The union's first two arguments were swiftly rejected by the Court on the grounds that the union had not made the videos primarily for journalistic, investigative or legal purposes. However, it agreed with the union that PIPA severely restricted the union's right to freedom of expression. The Court explained that the act of recording and distributing videos of picketing activities incorporates an expressive component because its purpose is to convey information about the labour dispute to a wider audience (in order to gain support for the union's cause) as well as to put social and economic pressure on the employer (by intimidating non-sympathetic parties into suspending their relations with the employer). By preventing the union from recording and uploading the videos of employees crossing the picket line, the union's right to freedom of expression under the Charter had been violated by PIPA.
The Court also held that the restrictions on expression imposed by PIPA were unjustifiable in a free and democratic society. While the Court acknowledged that the protection of personal information is important, it explained that individuals do not have the right to keep everything they do in public a secret; holding people accountable for public activities – including crossing a picket line – is a component of the right to freedom of expression.

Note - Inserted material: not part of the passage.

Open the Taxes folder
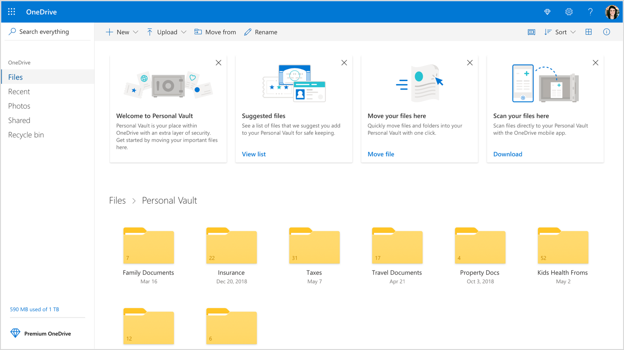314,246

The Court went on to explain that the privacy concerns held by the employees in this case did not outweigh the union's right to use the videos in order to achieve a favourable end to the strike. Specifically, the Court noted that privacy rights, though important, are no more important than the collective bargaining rights of workers and the communication rights of unions . On the facts of this particular case, the Court found that the privacy expectations were low, so limits to collecting and using video recordings were not justifiable. In other words, the Charter-protected right to freedom of expression took precedence over the onerous privacy-minded requirements of PIPA.
The Court concluded that the broadly-drafted restrictions were unconstitutional and struck down the relevant portions of PIPA. They therefore left the matter in the hands of the legislature to decide what amendments would be required in order to bring the statute in line with the Charter. The Privacy Commissioner has since sought leave to appeal to the Supreme Court of Canada.